> _DIRECTIONS_
Reproduce the passage from the report on child hunger in Yemen, starting with "The first 1,000" and going on through "across the country.".

> _DOCUMENT EXTRACT_
-.-.-
‘Death sentence’: UNICEF sounds alarm over Yemen child hunger

Shafaq News/ On Tuesday, the United Nations Children’s Fund (UNICEF) said that half of Yemen’s children under five are acutely malnourished, as the country reels from a decade-long conflict and deepening humanitarian crisis.
“One in every two children under the age of five is acutely malnourished,” said Peter Hawkins, UNICEF’s representative in Yemen, during a press briefing in Geneva. “The conflict has reached a tragic stage – it has stolen children’s futures and forced a whole generation to fight to survive.”
Hawkins revealed more than 537,000 children are suffering from severe acute malnutrition, a life-threatening condition, warning that 1.4 million pregnant and breastfeeding women in Yemen are also malnourished. “This is not just a health crisis – it is a death sentence for thousands,” he said. “The effects of this crisis will be felt for decades.”
UNICEF’s humanitarian appeal for Yemen in 2025 has so far received only 25% of its required funding, he added. “Without emergency resources, we will not be able to deliver essential services to meet the growing needs.”
Among those affected is Bothaina, a two-and-a-half-year-old girl from Abyan in southern Yemen. Diagnosed with severe acute malnutrition and stunting, she is significantly shorter and weaker than a healthy child her age. Her 10-month-old sister Bonah suffers from the same condition.
Stunting – when a child’s height-for-age falls more than two standard deviations below World Health Organization standards – is a result of chronic undernutrition, often linked to poverty, poor maternal health, and inadequate feeding in early life.
The first 1,000 days of a child’s life — from conception to their second birthday — are critical for physical growth and brain development. “For Bothaina, that crucial window was marked by scarcity,” said her 19-year-old mother, Mariam.
Mariam, who married at 16, lives in a cramped home shared with her in-laws. Her husband’s occasional income from motorcycle driving barely covers food. “We just try to keep them fed,” she said.
Now in its tenth year of war, Yemen has witnessed one of the world’s worst humanitarian crises. Over 80% of the population requires humanitarian aid, and millions are on the brink of famine. A fragile truce since April 2022 has reduced large-scale fighting, but conditions remain dire across the country.
-.-.-
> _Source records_
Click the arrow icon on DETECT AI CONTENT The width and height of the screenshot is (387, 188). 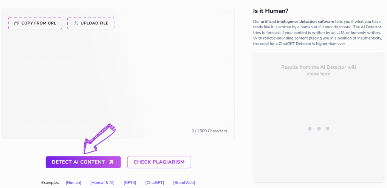111,162
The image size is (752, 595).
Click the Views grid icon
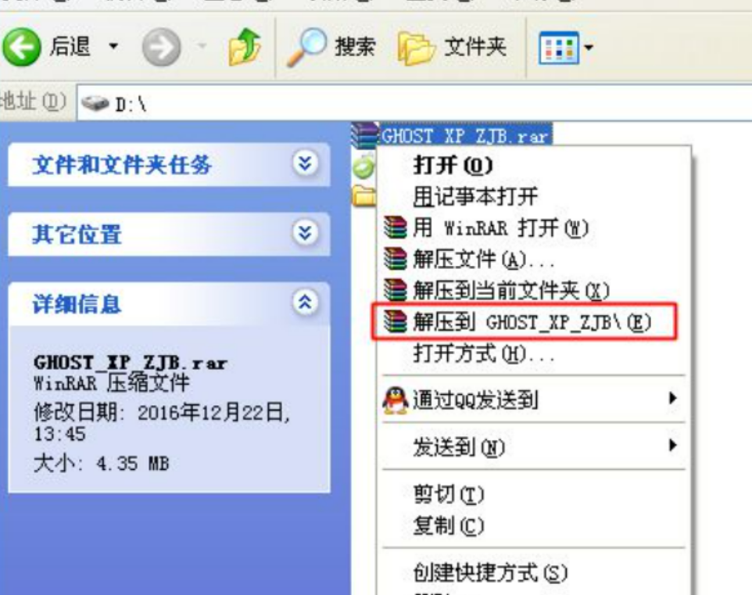[x=558, y=48]
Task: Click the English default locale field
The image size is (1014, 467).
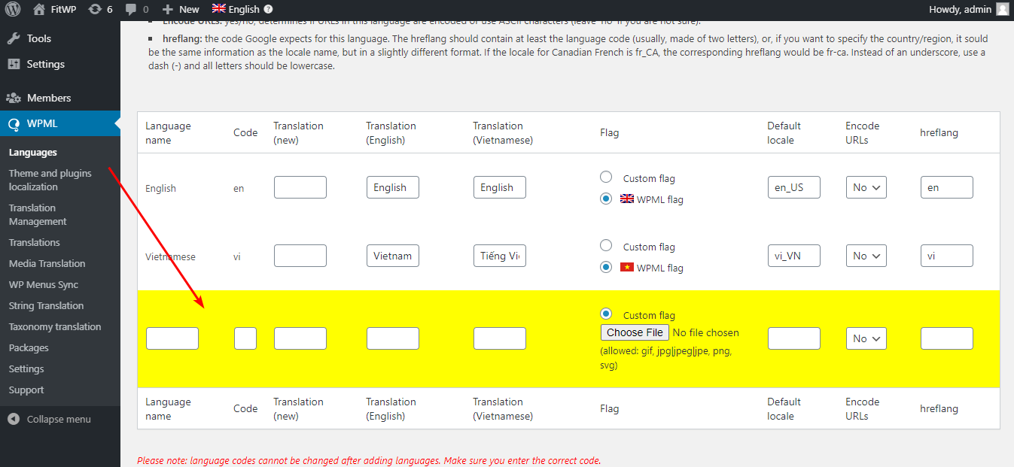Action: 793,187
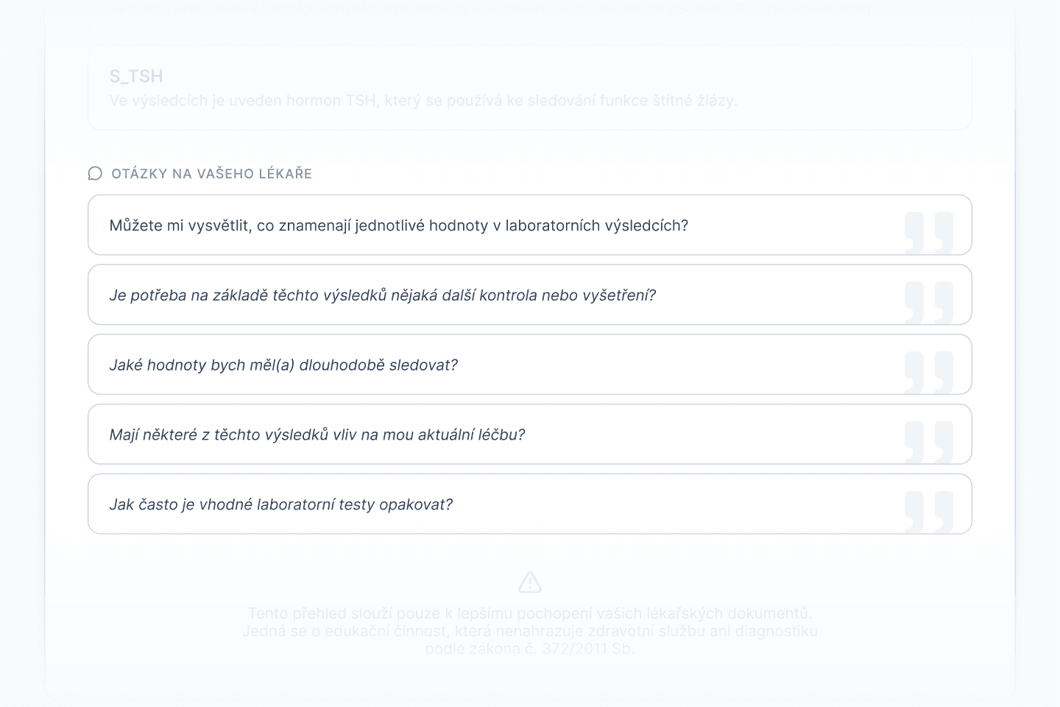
-.-.-
> _RESULT_
The first 1,000 days of a child’s life — from conception to their second birthday — are critical for physical growth and brain development. “For Bothaina, that crucial window was marked by scarcity,” said her 19-year-old mother, Mariam.
Mariam, who married at 16, lives in a cramped home shared with her in-laws. Her husband’s occasional income from motorcycle driving barely covers food. “We just try to keep them fed,” she said.
Now in its tenth year of war, Yemen has witnessed one of the world’s worst humanitarian crises. Over 80% of the population requires humanitarian aid, and millions are on the brink of famine. A fragile truce since April 2022 has reduced large-scale fighting, but conditions remain dire across the country.